Controlling missing data with fill_value

When merging blocks with TensorMap.keys_to_properties() or TensorMap.keys_to_samples(), some entries in the merged array may not exist in the original blocks. By default these entries are filled with zero, but the fill_value parameter lets you choose a different value – such as NaN – to distinguish genuine zeros from missing data.
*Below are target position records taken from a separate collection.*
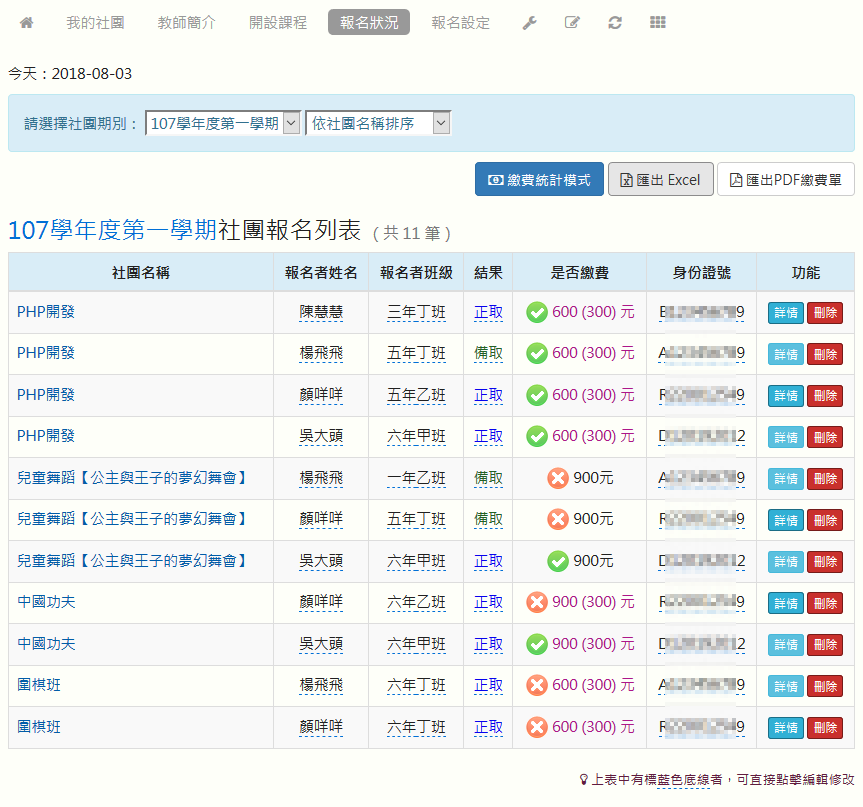Image resolution: width=863 pixels, height=807 pixels.
Task: Open the grid apps icon
Action: pos(657,22)
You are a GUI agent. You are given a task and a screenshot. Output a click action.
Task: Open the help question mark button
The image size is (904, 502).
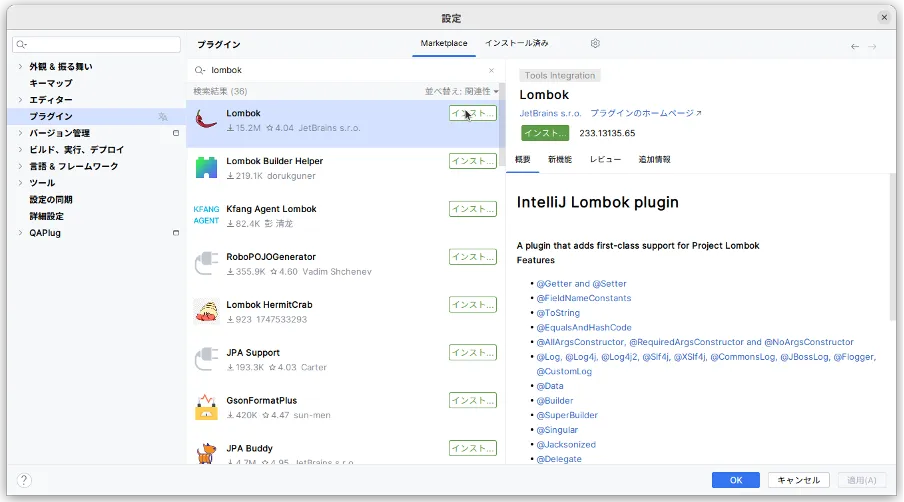[24, 481]
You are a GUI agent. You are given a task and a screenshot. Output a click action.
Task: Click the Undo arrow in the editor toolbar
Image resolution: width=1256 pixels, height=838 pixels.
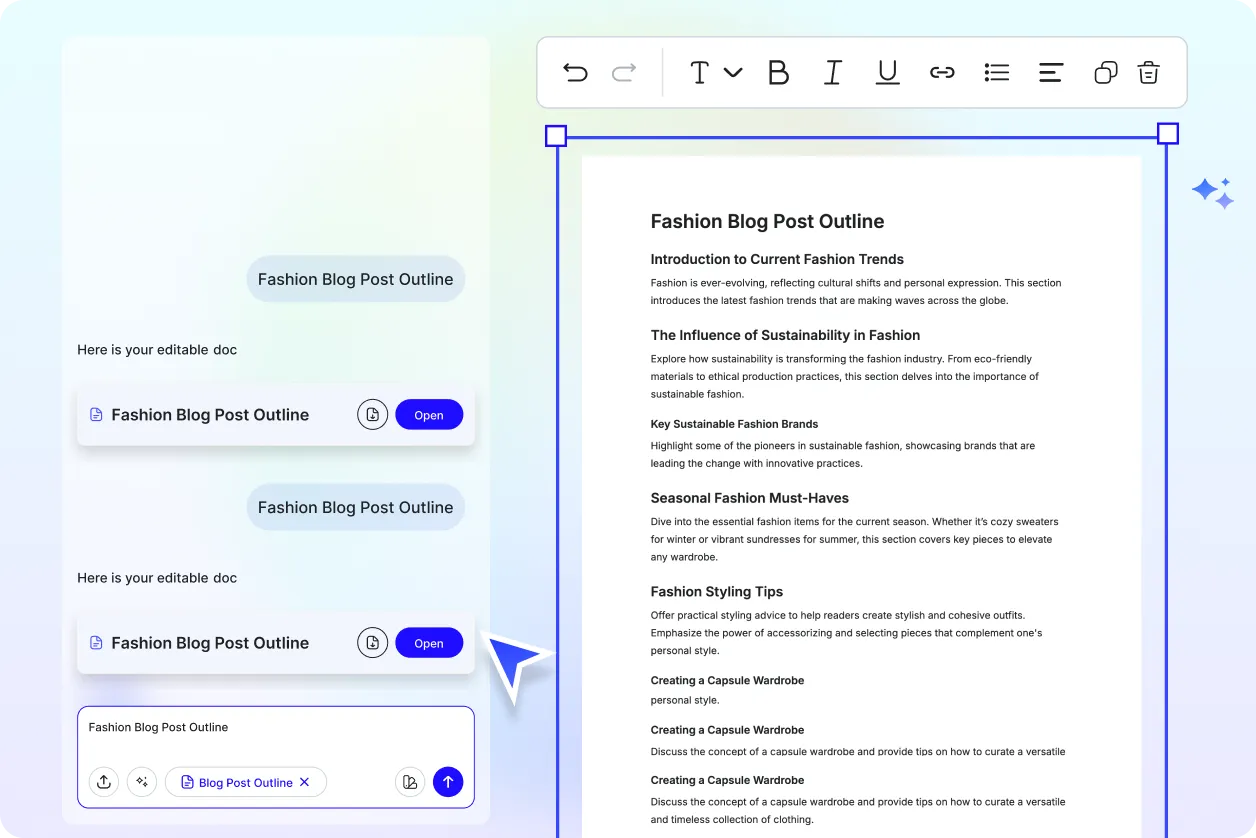coord(575,72)
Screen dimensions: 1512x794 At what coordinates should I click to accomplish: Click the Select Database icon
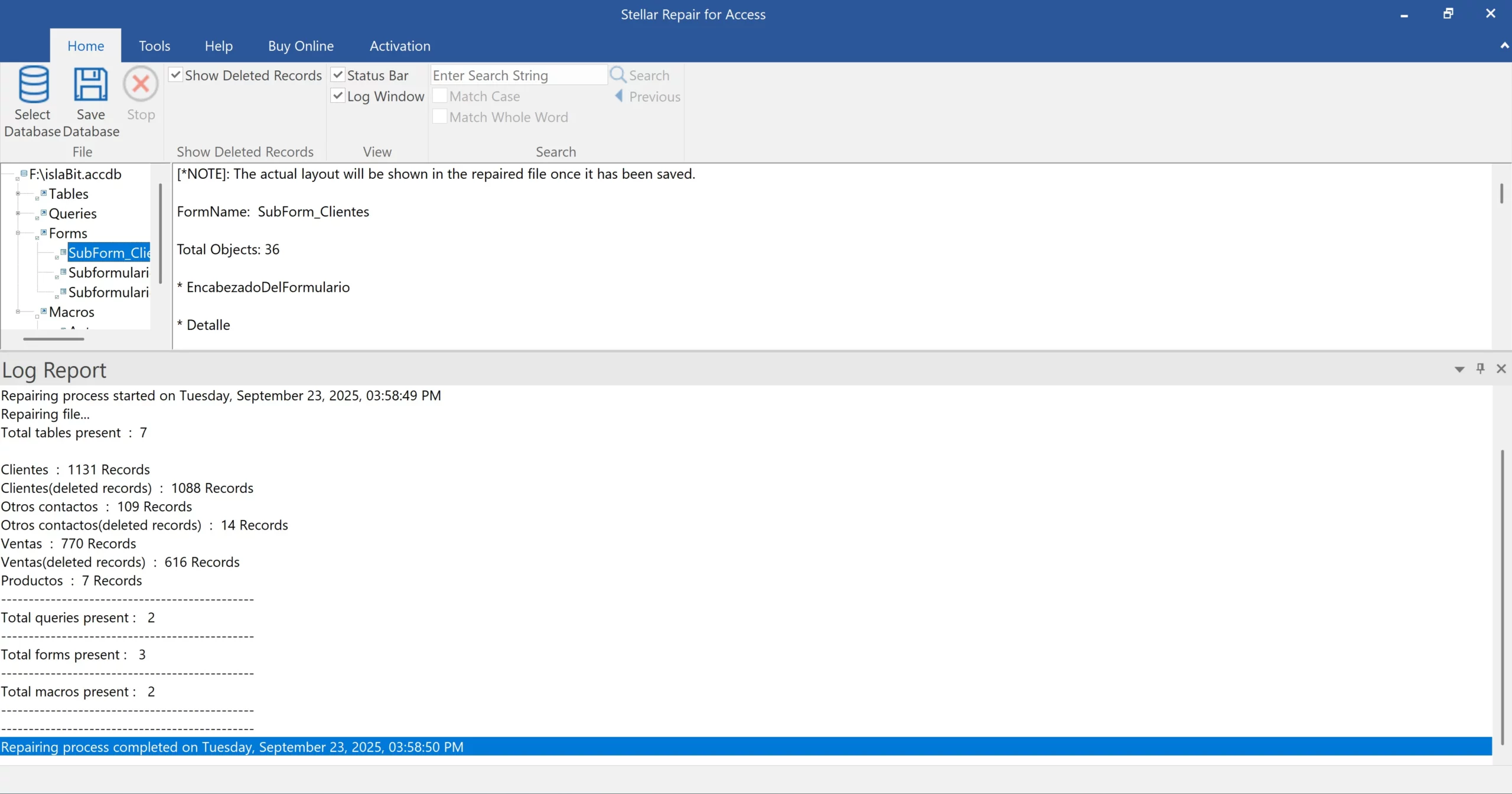33,84
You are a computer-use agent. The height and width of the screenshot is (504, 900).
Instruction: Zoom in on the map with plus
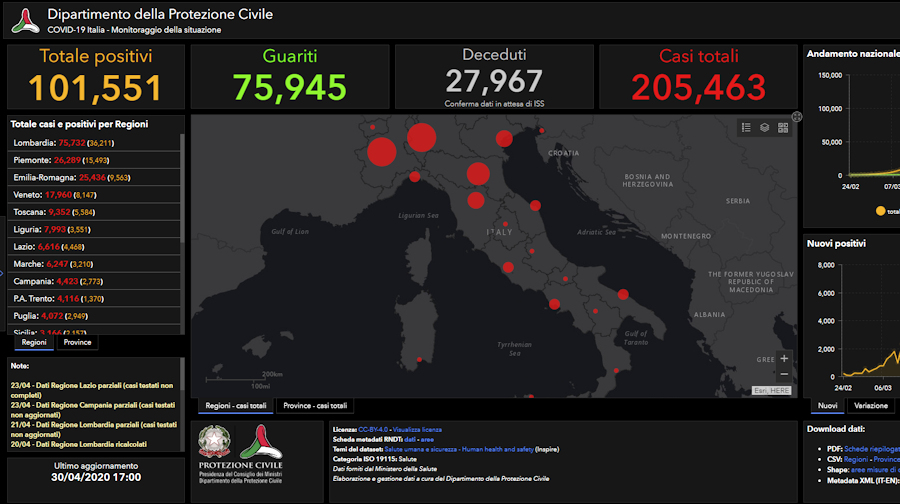coord(784,359)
This tutorial produces a merged TensorMap where missing entries are NaN, then shows how to build a mask that identifies them.

Setup

We build a small TensorMap with two blocks that have partially overlapping samples. Block 0 (species=1) has samples for atoms 0 and 2, while block 1 (species=6) has samples for atoms 1 and 2. Atom 2 appears in both blocks; atoms 0 and 1 each appear in only one.

import numpy as np

import metatensor


keys = metatensor.Labels(["species"], np.array([[1], [6]]))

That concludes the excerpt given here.